Data pointing to text and elements
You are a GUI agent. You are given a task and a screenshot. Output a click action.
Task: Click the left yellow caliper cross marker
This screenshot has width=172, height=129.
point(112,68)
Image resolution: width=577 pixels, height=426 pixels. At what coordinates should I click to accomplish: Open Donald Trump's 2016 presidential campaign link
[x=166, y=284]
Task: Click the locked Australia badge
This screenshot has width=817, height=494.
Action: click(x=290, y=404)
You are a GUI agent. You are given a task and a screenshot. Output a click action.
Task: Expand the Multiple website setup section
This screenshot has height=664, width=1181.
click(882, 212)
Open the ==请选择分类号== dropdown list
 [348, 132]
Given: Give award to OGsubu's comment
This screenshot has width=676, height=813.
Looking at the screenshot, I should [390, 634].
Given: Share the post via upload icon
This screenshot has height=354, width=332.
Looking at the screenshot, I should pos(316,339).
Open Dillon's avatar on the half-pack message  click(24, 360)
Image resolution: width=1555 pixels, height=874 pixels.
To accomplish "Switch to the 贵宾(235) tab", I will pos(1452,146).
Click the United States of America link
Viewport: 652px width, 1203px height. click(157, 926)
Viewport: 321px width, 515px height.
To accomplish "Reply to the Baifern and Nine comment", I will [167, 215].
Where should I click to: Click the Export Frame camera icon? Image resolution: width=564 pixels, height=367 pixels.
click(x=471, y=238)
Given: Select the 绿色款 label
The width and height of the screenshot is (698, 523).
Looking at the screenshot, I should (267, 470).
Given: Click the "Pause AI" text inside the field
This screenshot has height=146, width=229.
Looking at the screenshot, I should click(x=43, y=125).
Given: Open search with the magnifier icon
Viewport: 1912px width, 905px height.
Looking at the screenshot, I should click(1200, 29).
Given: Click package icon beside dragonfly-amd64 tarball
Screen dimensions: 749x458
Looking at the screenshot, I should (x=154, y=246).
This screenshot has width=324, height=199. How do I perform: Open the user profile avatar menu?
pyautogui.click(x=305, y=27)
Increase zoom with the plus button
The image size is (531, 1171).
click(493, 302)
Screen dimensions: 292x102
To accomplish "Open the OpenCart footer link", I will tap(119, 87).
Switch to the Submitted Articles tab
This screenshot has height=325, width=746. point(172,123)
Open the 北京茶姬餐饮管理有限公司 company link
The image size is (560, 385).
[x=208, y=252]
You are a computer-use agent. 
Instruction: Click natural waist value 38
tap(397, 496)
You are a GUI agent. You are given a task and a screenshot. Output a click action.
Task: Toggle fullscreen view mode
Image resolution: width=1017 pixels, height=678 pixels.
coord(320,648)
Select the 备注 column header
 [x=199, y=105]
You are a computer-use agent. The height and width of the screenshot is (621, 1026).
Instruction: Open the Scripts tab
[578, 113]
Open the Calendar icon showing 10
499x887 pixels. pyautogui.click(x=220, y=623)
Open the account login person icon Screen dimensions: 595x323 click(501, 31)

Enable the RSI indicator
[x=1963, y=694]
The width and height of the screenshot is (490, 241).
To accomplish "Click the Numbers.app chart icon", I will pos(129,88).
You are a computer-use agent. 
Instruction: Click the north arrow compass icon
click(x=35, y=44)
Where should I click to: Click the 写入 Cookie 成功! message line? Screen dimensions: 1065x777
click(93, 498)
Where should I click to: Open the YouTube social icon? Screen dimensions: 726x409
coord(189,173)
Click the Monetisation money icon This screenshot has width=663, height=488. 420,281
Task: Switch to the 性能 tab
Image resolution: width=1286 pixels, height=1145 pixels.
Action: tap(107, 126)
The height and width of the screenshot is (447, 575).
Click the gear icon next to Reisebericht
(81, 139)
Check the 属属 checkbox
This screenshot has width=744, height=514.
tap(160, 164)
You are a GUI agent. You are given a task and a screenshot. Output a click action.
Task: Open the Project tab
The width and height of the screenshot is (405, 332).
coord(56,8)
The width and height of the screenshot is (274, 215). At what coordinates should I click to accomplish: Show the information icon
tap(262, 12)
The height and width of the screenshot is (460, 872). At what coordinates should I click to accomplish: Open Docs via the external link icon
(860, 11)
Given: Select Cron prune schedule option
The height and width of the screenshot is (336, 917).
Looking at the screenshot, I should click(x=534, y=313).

- **PROBLEM DESCRIPTION**: Retype the stretch of the data from the line containing "Open the ==请选择分类号== dropdown list" through the line containing "will [167, 215].", both ends included, without any changes.

- **RESULT OF THIS TASK**:
Open the ==请选择分类号== dropdown list
 [348, 132]
Given: Give award to OGsubu's comment
This screenshot has width=676, height=813.
Looking at the screenshot, I should [390, 634].
Given: Share the post via upload icon
This screenshot has height=354, width=332.
Looking at the screenshot, I should pos(316,339).
Open Dillon's avatar on the half-pack message  click(24, 360)
Image resolution: width=1555 pixels, height=874 pixels.
To accomplish "Switch to the 贵宾(235) tab", I will pos(1452,146).
Click the United States of America link
Viewport: 652px width, 1203px height. click(157, 926)
Viewport: 321px width, 515px height.
To accomplish "Reply to the Baifern and Nine comment", I will [167, 215].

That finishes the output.